Families will find interest across the generations, seniors reliving their salad days with bicycle or pram while youngsters find out how they used to play before games went electronic.
Skipping and bouncing balls were simple entertainment, but what about the songs sung to keep time - funny ha-ha and funny peculiar. Who remembers “Plainsee, Clapsee, Roll the wheel to Patsee”, or “You were caught kissing (So-and-So)...How many kisses did you give him”?
When did children become adults is a question that the exhibition shows had different answers at different times. Is a child grown up at 12, or should adulthood begin at 21?
There are also many photographs of children at play showing how growing up has changed from the drudgery of the Victorian copybook exercises to the freedom of a modern playgroup. There is much more awaiting discovery at Steyning Museum.
Horse Power:
For most of our history horse power was relied on for transport, travel and work on the farm. A new exhibition at Steyning Museum explores this story.
Heavy horses are familiar to most of us and can often be seen at fairs or on TV, but Sussex was also famous for its working teams of oxen and bullocks. They were not as fast as horses and were not used for travel, but for pulling ploughs and heavy wagons their solid bulk and low centre of gravity meant their pulling power was tremendous.
Special tack was needed to fit the ox or bullock - essentially the same equipment used with horses but designed to suit the different animal. On display are many examples of the kind of fittings used for both horse and ox power.

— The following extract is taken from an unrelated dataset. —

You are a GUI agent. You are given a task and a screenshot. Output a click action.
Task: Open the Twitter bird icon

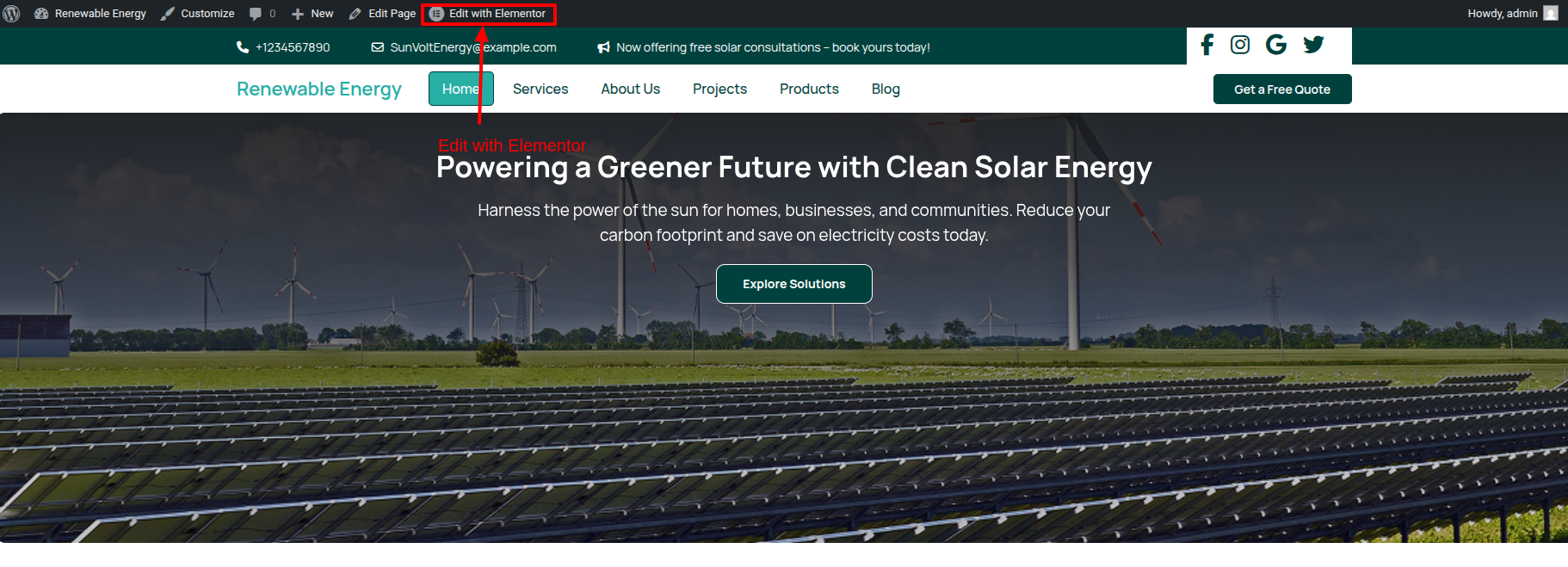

Photographs show how teams could work in pairs or in line of three for heavy jobs, an experienced man leading the team while a lad wielded the goad, a long, whippy stem some 15 feet long to reach the forward animal.
Shoes for horses and oxen vary from a tiny 2 1/2 inches up to 10 inches across, and the display includes a puzzle item known as a ‘stranger’ to be picked out from the dozen on show.
Another curiosity is a heavy leather boot worn by horses to prevent damage to a delicate lawn when the mowing machine is used. And just to show that there is no problem that has not been seen before there is a muzzle or muffler to stop horses getting obese from overeating when out to grass.